TASK TO COMPLETE:
Count the lines in the material below that contain the string "Open", matching uppercase and lowercase exactly. Reply with the number alone.

EXCERPTED DATA:
·····

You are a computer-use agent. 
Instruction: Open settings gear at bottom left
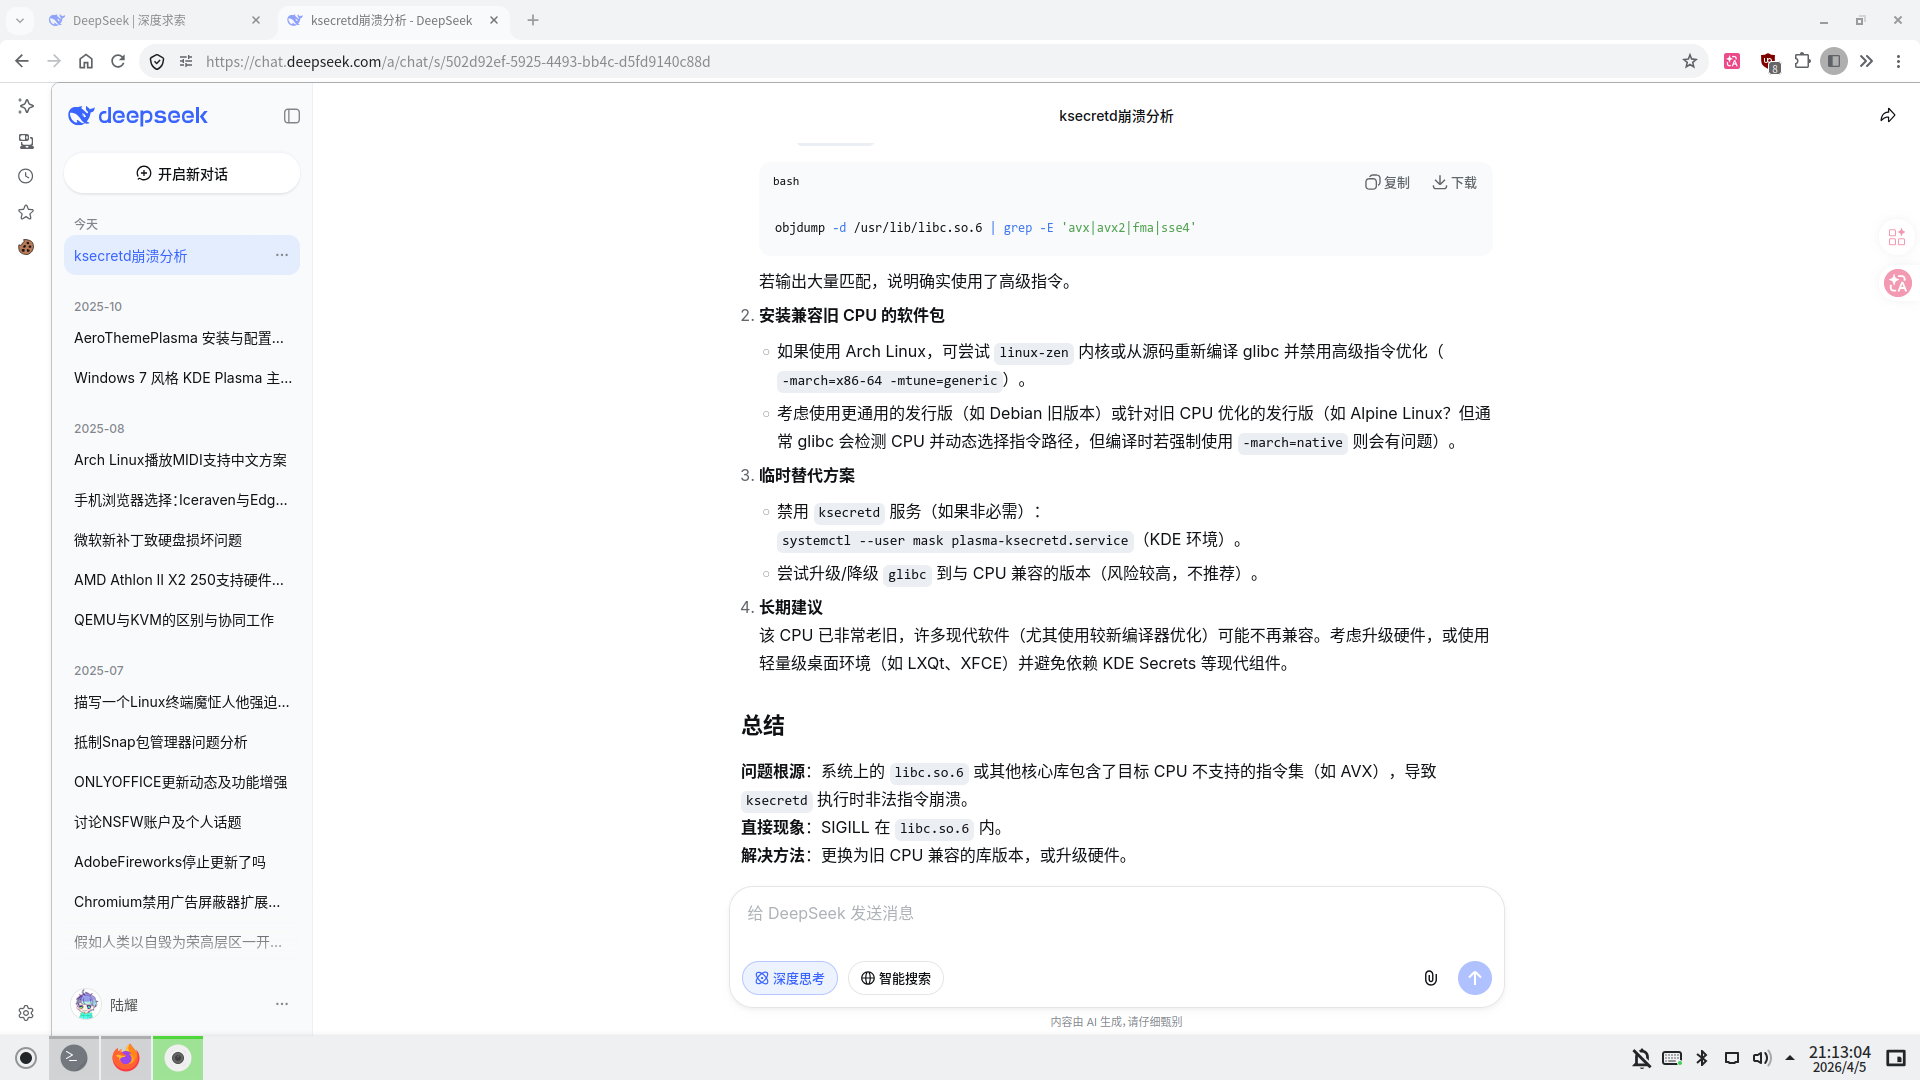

·····

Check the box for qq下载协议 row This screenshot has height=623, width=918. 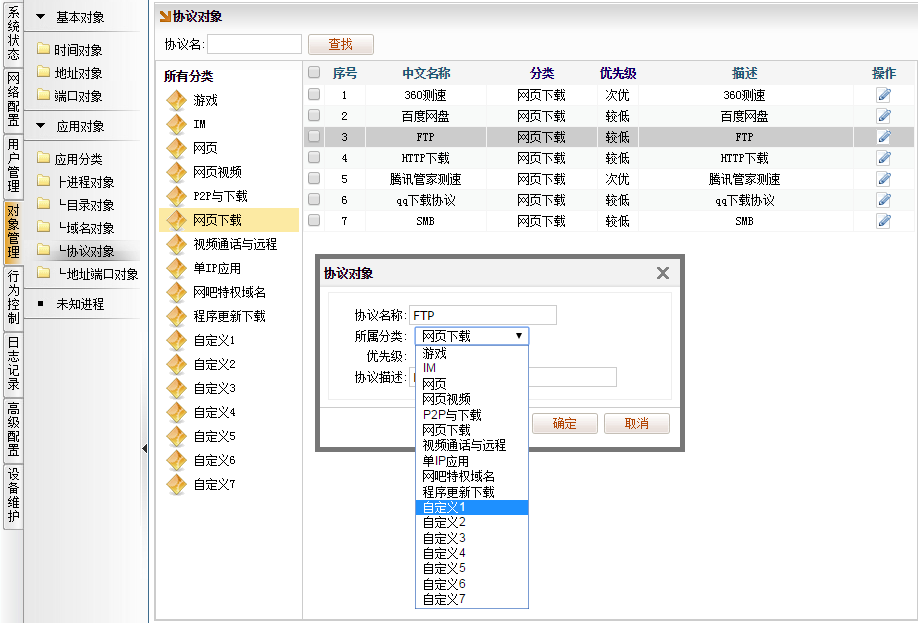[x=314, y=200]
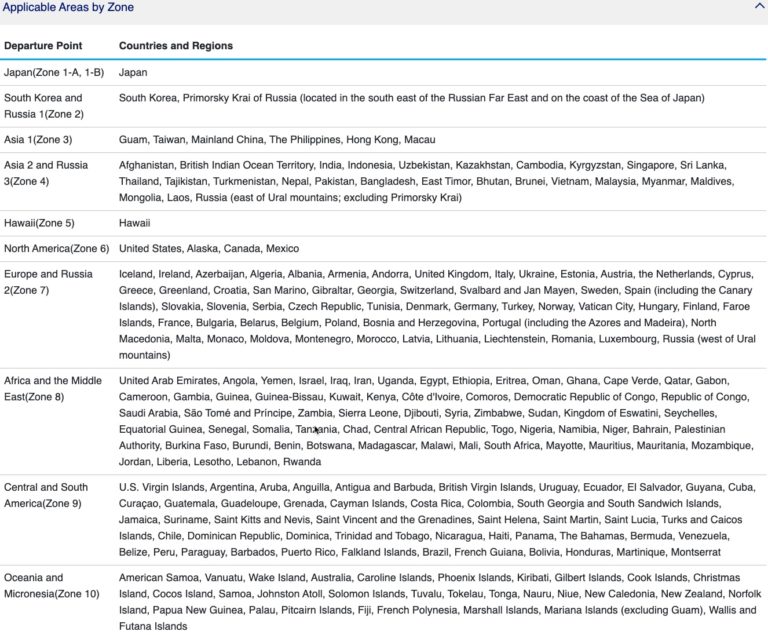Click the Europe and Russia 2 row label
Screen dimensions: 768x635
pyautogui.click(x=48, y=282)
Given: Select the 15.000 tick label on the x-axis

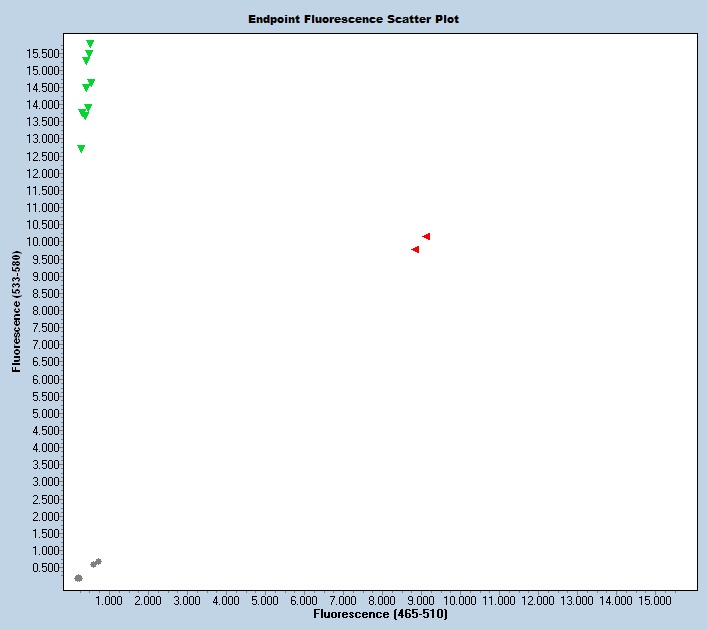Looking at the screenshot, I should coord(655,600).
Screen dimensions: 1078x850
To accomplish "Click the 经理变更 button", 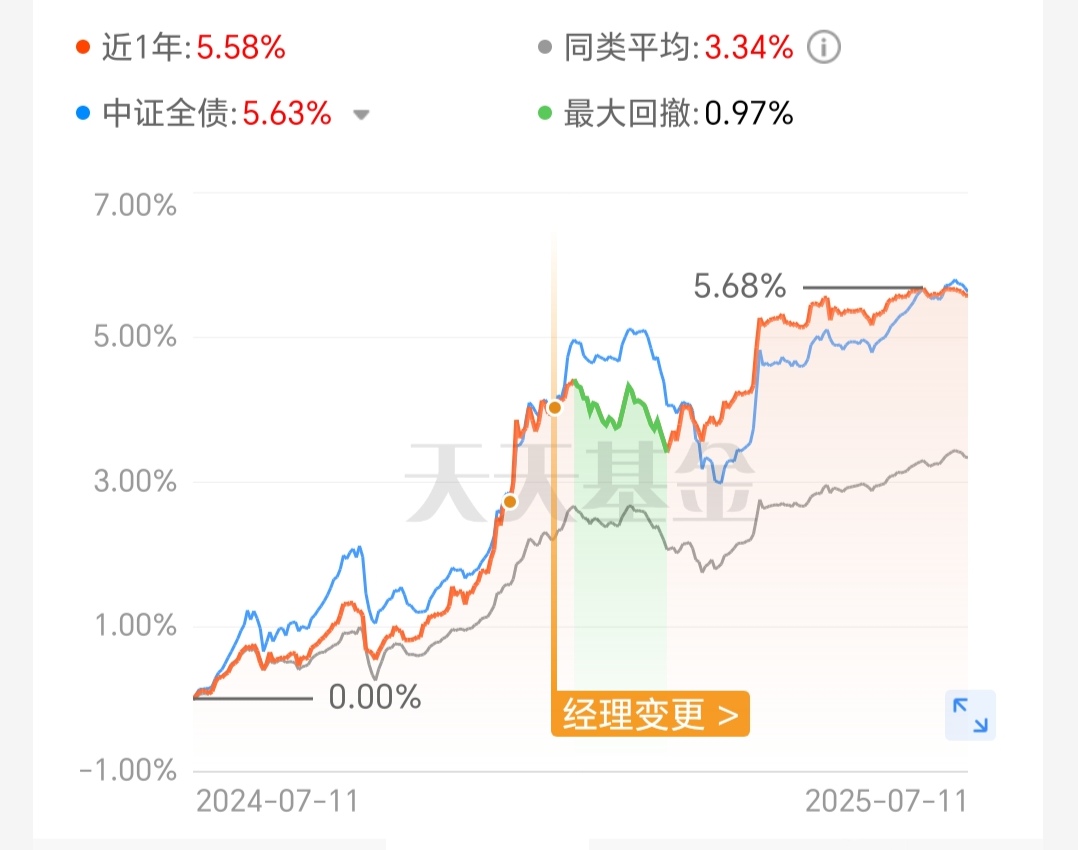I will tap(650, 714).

·····

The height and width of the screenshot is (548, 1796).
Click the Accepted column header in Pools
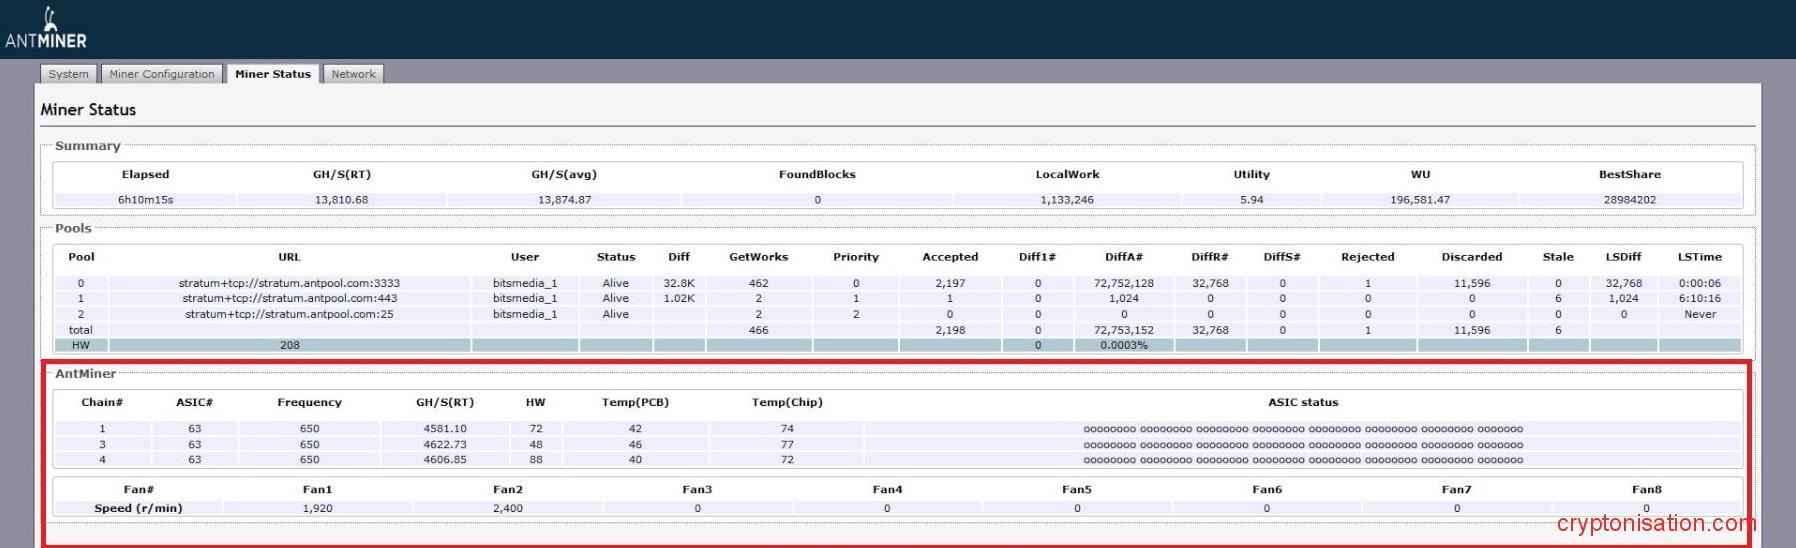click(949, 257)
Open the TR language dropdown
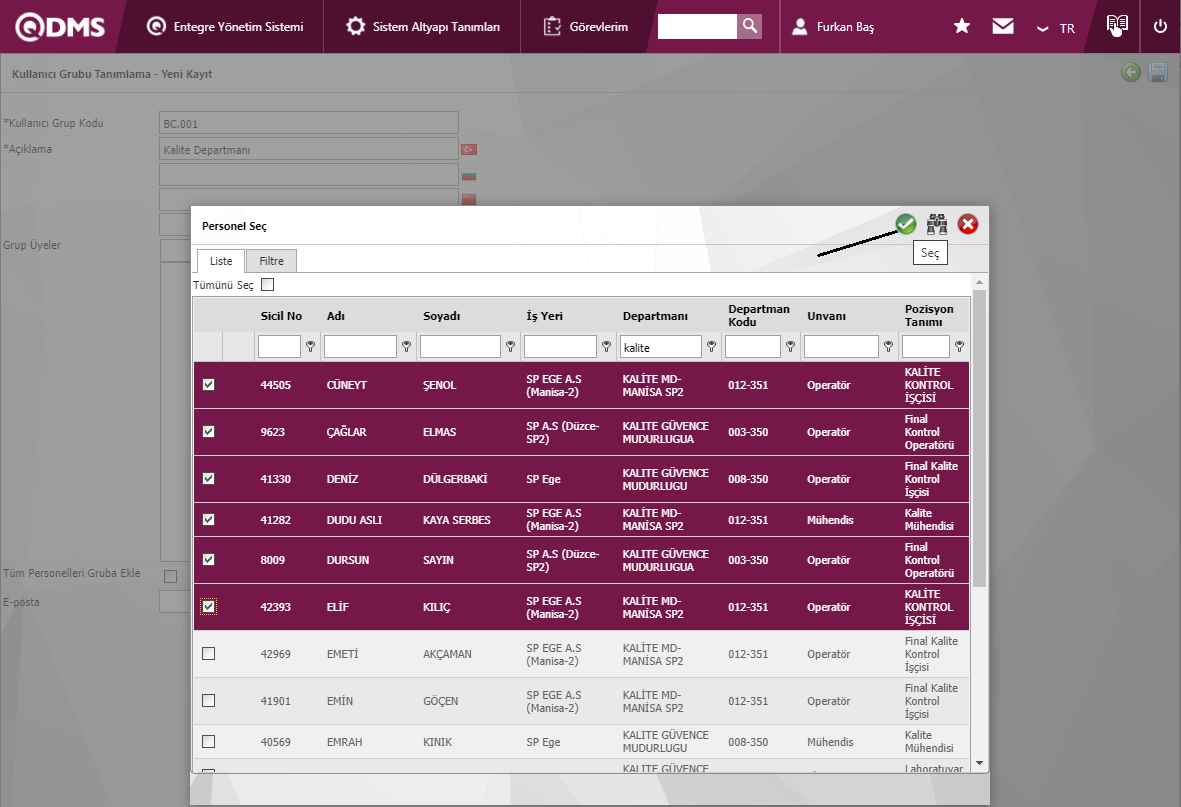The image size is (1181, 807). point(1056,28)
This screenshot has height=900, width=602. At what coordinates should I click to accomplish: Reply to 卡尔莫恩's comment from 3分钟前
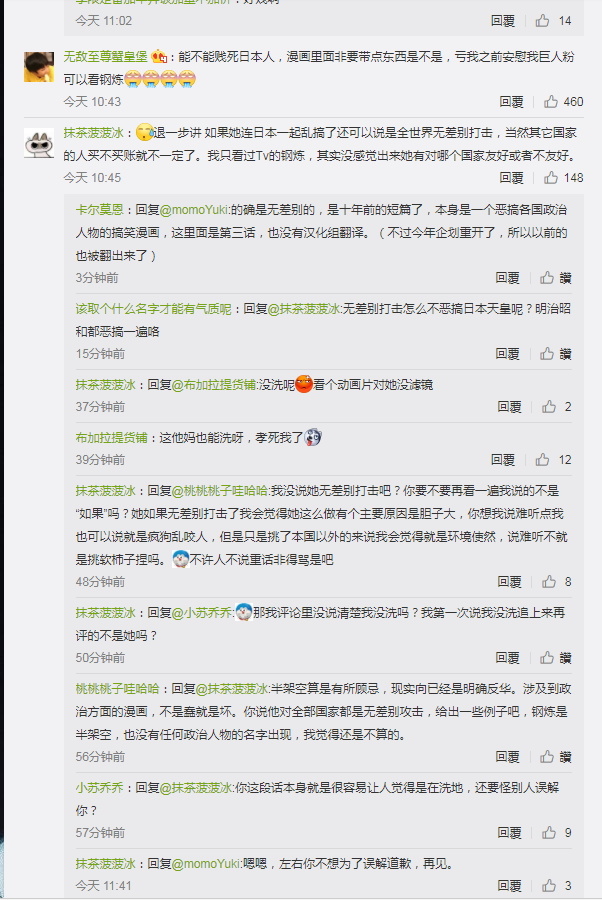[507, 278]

·····

SOLUTION:
2